基于药效物质组及肝肾转运体排泄网络研究生脉方“君臣佐”配伍理论的药动学机制

Prescription compatibility is the core for Chinese medicinal formulae and exploring the variation rules of the active ingredient groups after combination based on pharmacokinetic perspective by using modern methods will be very crucial. A series of transporters distribute in hepatic and renal excretory system and can transport the complex constituents of Traditional Chinese Medicine (TCM). These constituents from TCM maybe also influence the activities of above transporters. The compatibility theory of ShengMai Formula (SMF) may imply a synergistic combination mechanism that competitions or regulations may occur among the active ingredient groups from different herbs in SMF mediated by hepatic and renal transporters network and result in the decrease of drug excretion and the enhancement of drug action. Our previous studies indicate that Rb1 and Rd significantly inhibit the uptake of ophiopogonin D (OPD) in OATP1B1/1B3-HEK293T cells, and OPD’s plasma concentrations in rats obviously rise after combination with Rb1 and Rd, which suggests there maybe some interactions among the complex constituents in ShenMai Injection mediated by OATPs. In this project, therefore, we will construct a series of overexpressing hepatic or renal transporter cell models and systematacially study the transporting mechanisms of the principal constitutions of Shengmai Formula mediated by hepatic and renal transporters network. Their impacts on transporters’ functions and the variations of their transporting process after compatibility also need to be explored. Furthermore, we also will investigate the profiles of distribution of target ingredients in blood and liver and its elimination from bile and urine ducts in rats when single or combined administration. The purpose is to illustrate the compatibility mechanisms of different active ingredient groups from “Monarch, Minister and Assistant” in SMF and its scientific connotation in terms of hepatic and renal transporter network.
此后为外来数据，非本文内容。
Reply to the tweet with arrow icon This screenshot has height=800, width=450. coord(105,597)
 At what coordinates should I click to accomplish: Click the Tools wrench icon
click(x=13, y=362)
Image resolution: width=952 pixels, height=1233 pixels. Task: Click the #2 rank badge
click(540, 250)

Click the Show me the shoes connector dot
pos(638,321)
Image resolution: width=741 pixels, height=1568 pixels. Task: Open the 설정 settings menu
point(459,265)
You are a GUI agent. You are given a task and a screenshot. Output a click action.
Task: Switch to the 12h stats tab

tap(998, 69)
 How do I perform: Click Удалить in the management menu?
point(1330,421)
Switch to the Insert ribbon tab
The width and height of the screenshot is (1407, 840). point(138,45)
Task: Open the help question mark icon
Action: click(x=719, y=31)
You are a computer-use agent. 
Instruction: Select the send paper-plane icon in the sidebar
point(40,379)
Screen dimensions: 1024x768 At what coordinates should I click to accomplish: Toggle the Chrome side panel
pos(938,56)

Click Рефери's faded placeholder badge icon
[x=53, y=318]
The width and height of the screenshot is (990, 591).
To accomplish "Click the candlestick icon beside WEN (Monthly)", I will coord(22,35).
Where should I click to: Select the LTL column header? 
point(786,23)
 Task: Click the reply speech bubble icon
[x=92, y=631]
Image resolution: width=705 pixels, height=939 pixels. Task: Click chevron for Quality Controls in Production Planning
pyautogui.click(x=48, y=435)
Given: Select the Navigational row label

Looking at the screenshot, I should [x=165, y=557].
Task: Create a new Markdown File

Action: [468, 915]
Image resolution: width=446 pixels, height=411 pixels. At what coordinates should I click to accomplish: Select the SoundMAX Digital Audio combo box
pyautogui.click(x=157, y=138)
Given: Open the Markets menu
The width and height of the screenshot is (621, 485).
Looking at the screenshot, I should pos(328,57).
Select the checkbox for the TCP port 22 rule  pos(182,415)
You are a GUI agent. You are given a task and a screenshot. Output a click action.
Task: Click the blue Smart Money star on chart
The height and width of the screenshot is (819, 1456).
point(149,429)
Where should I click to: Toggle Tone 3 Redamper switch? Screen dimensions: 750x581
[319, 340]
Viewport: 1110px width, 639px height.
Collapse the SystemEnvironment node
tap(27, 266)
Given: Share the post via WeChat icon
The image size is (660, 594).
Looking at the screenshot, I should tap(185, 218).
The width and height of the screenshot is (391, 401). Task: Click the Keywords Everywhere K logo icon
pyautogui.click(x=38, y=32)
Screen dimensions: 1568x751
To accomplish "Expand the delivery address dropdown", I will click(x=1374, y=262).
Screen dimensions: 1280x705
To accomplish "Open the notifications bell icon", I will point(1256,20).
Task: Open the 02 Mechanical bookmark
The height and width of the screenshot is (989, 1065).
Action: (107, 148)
方剂核心是药物配伍，采用现代方法从药动学角度探究中药配伍后药效物质组的变化规律是关键。在肝肾排泄系统中分布着复杂的药物转运体网络，中药复杂组分可以经肝肾转运排泄或对转运功能产生影响。生脉方配伍理论中可能蕴含着不同药味间的药效物质组发生基于肝肾转运体网络介导的竞争，导致排泄减少、药效增强的协同配伍机制。前期证实参麦方中Rb1和Rd显著抑制OATP1B1/1B3-HEK293T细胞中OPD的摄取，联用Rb1+Rd后大鼠体内OPD血药浓度明显升高，提示参麦方复杂组分间存在基于OATPs介导的相互作用。课题拟构建系列高表达肝肾转运体的细胞模型，系统研究生脉方主要药效物质组在肝肾转运体网络介导下的转运情况、对转运功能的影响及其配伍前后转运变化；研究单独与配伍给药后大鼠体内目标成分群的血肝分布、胆尿排泄及其对转运体表达调控，从肝肾转运体排泄网络角度阐明生脉方“君臣佐”配伍理论的科学内涵及药动学机制。

我们系统研究了生脉方主要活性组分对OATP1B1、OATP1B3、NTCP、BCRP、OAT1、OCT2转运功能的影响及其相互作用，发现甲基麦冬二氢高异黄酮A、甲基麦冬二氢高异黄酮B、麦冬皂苷D和麦冬皂苷D′对OATP1B1和OATP1B3的转运活性有影响；人参皂苷Rb1和Rd可显著抑制由OATPs/Oatps介导的麦冬皂苷D摄取；五味子甲素和五味子乙素可能是OATP1B1潜在的底物；人参皂苷Rg1、麦冬皂苷D′和五味子甲素是NTCP的潜在抑制剂，人参皂苷Re和五味子甲素B是 NTCP的潜在底物；人参总皂苷、五味子总木脂素、人参皂苷Rd、Rb1和五味子醇乙是BCRP的潜在抑制剂，人参皂苷Re和Rg1、甲基麦冬皂苷B和五味子甲素是BCRP的潜在底物；人参皂苷Re、人参皂苷Rd和甲基麦冬二氢高异黄酮A是OAT1的抑制剂，人参皂苷Re、人参皂苷 Rd 和甲基麦冬二氢高异黄酮A 可抑制五味子乙素经OAT1的摄取转运；人参皂苷Rb1和MA可能是OCT2的潜在底物。生脉方主要活性组分间存在基于上述转运体介导的相互作用及配伍机制。本课题从肝肾转运体排泄网络角度揭示了生脉方“君臣佐”配伍理论的科学内涵及药动学机制，为生脉方中药现代化研究及临床安全用药提供实验依据。